Per cui chi ritiene che sia giusto essere in una gerarchia si riferisce alla giustizia gerarchica, alla giustizia della disuguaglianza e chi ritiene che sia giusto, invece, che non esistano gerarchie, che le persone siano tutte titolari di diritti fondamentali e in conseguenza tutte uguali di fronte alla legge si
riferiscono alla giustizia perequativa.
"E allora perché possa funzionare la giustizia è necessario fare una scelta. Come si fa allora a scegliere? C'è qualcosa che ci aiuta in questa scelta? Perché io partirei proprio da qui per cercare di identificare di individuare un modo, un sistema, qualche cosa attraverso la quale indirizzarsi verso una giustizia della società di persone che hanno tutti i diritti e tutti i doveri allo stesso modo piuttosto che all'altra. Io credo che valga la pena di chiedersi perché la nostra Costituzione è fatta in un certo modo." […] La nostra costituzione è fondata proprio su quel senso di giustizia secondo cui ogni persona è un valore, e quindi ogni persona è titolare di diritti fondamentali, i quali vanno tutelati dalle istituzioni e quindi dalla collettività. Ogni persona è uguale agli altri di fronte alla legge e non può essere discriminata da quelle sue peculiarità personali che possono riguardare il sesso, la razza, la religione, le idee politiche, le condizioni sociali".

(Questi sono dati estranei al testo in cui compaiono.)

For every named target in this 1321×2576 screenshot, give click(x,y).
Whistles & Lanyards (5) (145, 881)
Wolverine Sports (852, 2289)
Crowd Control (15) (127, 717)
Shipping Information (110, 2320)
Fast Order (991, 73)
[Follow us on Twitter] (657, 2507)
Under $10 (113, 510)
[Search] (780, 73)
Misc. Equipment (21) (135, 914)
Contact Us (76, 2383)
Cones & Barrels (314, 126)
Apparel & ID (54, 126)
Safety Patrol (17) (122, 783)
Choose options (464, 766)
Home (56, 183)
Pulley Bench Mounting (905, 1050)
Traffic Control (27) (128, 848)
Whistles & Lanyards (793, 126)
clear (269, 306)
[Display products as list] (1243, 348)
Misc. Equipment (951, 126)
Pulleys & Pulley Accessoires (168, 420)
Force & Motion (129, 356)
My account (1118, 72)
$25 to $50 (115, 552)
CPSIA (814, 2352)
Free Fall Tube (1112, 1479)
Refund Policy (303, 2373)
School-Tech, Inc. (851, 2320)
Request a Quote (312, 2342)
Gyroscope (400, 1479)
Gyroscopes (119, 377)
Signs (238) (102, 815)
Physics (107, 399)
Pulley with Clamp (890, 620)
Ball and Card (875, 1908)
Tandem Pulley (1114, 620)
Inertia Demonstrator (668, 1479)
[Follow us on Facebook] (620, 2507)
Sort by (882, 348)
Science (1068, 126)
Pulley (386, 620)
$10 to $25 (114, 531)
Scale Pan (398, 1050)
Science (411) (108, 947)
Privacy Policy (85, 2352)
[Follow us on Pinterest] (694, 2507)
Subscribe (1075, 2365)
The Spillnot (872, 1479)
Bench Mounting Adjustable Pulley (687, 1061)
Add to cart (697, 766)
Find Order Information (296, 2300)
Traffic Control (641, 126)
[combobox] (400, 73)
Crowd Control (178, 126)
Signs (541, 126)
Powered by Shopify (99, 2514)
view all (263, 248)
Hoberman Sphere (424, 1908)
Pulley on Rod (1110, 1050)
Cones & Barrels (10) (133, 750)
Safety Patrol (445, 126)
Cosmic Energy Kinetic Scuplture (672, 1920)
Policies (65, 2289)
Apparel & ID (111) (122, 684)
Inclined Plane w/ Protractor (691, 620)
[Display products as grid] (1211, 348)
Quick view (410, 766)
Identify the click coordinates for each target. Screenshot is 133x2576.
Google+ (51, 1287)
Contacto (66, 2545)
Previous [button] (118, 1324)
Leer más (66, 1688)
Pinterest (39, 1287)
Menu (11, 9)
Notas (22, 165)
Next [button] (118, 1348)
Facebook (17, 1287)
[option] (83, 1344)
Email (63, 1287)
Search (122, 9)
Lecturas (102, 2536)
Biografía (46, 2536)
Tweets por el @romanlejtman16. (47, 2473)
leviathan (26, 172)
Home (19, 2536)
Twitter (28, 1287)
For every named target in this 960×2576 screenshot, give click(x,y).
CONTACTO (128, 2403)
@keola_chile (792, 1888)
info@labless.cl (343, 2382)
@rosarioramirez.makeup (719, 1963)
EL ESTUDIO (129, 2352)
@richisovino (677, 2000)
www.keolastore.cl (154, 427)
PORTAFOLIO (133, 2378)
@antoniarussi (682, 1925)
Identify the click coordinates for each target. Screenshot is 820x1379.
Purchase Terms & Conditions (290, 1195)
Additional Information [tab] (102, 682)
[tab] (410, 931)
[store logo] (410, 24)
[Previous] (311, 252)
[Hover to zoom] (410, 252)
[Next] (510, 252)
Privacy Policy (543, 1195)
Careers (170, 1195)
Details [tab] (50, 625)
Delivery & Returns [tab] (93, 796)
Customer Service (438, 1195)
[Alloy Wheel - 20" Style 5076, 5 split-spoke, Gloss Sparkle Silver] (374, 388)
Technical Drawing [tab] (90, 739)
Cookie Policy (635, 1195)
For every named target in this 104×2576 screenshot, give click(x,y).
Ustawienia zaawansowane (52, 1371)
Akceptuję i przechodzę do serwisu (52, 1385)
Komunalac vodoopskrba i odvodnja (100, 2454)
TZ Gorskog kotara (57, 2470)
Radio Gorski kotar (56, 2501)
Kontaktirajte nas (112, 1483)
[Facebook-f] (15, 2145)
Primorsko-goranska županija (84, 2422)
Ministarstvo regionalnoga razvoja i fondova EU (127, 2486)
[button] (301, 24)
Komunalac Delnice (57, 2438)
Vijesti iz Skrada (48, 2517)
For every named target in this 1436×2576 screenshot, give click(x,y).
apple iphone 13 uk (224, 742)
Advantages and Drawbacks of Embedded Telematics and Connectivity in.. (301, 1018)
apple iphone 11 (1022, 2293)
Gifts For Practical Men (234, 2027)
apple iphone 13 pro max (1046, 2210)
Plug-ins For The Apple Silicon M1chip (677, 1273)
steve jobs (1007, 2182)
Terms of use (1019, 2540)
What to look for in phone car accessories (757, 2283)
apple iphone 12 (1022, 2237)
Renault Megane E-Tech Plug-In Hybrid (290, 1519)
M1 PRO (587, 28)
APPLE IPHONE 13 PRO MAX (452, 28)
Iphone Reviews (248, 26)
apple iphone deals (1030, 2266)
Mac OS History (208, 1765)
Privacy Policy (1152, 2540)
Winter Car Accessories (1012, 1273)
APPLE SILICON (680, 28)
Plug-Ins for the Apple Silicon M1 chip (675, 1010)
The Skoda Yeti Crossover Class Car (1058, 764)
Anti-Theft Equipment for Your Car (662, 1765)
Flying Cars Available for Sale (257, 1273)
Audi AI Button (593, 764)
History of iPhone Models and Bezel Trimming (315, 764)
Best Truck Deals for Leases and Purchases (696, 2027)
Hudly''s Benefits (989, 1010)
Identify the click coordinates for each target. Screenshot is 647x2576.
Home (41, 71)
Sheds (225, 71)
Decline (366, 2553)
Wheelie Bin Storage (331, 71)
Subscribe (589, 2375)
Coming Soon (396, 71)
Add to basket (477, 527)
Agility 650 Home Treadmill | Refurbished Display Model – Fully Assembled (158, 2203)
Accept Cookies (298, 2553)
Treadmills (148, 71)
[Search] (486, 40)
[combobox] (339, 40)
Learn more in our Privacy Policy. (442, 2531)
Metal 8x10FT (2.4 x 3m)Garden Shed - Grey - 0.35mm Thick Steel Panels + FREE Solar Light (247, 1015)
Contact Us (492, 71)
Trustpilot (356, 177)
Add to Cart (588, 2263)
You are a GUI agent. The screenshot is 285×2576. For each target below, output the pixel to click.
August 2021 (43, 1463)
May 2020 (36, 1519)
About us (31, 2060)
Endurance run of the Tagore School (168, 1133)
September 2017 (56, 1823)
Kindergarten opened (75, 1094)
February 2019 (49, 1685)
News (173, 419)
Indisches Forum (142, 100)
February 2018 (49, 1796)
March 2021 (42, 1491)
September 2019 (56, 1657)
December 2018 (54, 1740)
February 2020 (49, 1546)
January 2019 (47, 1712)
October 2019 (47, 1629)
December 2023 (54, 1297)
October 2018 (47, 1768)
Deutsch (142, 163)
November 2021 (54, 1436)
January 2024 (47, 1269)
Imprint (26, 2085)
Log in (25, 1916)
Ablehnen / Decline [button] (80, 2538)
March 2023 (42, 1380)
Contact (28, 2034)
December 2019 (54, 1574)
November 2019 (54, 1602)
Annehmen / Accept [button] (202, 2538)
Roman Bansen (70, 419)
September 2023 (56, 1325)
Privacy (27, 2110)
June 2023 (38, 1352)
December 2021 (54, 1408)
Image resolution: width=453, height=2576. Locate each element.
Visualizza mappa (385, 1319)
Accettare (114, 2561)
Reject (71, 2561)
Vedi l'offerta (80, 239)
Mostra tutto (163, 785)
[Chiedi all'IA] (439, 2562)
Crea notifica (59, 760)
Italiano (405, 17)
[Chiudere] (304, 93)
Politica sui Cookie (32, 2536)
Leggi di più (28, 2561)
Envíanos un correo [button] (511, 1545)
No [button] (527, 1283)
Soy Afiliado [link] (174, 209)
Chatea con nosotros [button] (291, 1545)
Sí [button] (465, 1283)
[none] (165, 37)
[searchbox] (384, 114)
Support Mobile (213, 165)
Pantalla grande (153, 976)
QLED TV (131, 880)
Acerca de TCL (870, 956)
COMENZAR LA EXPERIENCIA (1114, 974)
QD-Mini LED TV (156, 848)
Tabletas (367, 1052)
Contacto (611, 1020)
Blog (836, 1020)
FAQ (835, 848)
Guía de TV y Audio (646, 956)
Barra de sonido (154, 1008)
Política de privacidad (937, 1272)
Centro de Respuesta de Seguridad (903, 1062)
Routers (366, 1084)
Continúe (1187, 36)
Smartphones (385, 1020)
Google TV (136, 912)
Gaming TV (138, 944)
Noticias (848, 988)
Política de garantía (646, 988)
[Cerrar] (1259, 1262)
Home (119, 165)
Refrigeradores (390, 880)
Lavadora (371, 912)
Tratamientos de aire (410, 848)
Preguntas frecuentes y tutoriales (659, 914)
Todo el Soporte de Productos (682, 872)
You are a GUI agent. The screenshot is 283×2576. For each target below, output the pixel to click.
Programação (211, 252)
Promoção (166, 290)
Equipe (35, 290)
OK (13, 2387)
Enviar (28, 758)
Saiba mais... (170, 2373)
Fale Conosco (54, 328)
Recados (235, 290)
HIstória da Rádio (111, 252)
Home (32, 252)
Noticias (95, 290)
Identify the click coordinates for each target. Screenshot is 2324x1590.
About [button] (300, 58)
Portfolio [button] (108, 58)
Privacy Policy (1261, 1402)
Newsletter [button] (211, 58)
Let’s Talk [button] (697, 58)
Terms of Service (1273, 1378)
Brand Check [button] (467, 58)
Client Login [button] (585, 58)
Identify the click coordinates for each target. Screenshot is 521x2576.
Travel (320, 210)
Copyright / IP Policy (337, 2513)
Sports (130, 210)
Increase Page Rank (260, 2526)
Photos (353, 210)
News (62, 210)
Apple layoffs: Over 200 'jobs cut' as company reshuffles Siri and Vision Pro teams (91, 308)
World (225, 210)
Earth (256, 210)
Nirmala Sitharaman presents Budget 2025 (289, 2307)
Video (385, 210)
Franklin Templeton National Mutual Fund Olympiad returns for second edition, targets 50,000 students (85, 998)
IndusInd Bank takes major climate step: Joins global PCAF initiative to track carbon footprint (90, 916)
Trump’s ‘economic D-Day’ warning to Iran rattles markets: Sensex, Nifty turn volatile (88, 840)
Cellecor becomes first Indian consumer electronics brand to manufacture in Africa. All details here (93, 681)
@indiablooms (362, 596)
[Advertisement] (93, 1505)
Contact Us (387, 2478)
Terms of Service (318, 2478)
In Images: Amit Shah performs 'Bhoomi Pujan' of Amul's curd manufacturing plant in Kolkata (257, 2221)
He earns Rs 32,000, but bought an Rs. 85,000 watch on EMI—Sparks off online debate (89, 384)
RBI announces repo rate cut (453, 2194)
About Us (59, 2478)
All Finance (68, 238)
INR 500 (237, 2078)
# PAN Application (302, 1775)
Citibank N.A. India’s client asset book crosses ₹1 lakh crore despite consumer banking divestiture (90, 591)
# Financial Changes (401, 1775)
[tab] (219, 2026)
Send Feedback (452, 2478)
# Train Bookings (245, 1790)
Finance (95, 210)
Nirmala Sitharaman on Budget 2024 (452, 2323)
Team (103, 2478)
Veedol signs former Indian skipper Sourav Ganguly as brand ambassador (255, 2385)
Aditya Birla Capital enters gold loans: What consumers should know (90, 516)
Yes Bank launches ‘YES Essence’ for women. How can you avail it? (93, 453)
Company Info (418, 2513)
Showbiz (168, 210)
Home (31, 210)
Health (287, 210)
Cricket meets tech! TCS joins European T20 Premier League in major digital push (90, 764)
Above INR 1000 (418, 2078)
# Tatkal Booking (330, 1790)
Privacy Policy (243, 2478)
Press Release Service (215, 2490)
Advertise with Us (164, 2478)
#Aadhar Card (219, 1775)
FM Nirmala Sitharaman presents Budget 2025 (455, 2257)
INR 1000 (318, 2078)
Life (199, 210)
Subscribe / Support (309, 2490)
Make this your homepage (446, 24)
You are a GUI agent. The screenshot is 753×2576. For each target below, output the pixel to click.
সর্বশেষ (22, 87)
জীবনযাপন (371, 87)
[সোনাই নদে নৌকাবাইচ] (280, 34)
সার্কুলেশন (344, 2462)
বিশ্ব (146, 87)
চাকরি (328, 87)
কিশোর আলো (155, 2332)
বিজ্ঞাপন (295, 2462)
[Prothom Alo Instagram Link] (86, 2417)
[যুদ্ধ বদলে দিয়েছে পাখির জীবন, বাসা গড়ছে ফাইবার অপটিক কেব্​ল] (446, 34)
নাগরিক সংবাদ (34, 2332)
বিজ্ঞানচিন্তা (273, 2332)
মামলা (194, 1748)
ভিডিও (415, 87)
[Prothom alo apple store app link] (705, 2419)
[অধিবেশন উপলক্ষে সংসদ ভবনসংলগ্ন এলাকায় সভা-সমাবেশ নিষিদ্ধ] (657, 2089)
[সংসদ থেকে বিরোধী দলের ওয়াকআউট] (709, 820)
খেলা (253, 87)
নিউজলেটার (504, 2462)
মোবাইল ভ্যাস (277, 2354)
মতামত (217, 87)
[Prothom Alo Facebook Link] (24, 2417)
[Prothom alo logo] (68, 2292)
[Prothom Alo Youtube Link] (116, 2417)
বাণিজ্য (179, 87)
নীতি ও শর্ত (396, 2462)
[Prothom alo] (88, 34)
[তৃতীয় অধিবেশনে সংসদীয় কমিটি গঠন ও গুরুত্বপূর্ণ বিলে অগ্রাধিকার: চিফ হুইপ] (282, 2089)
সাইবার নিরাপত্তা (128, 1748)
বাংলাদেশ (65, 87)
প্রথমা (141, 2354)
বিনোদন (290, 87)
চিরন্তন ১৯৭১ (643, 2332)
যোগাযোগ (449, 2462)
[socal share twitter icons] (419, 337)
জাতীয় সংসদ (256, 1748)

"Oggi la mancata osservanza di queste regole, che sono le nostre leggi, ci porta ad un'ingiustizia non soltanto alla cattiva amministrazione della giustizia ma ci porta all'ingiustizia e quindi alla difficile vivibilità della società.
Tutto questo poi deve essere applicato. E allora per poter vivere in una società che ci fa vivere meglio, sostiene Colombo, è necessario che ciascuno di noi sia protagonista di se stesso. È necessario in primo luogo avere le idee chiare ed è necessaria la coerenza che è forse la cosa più difficile.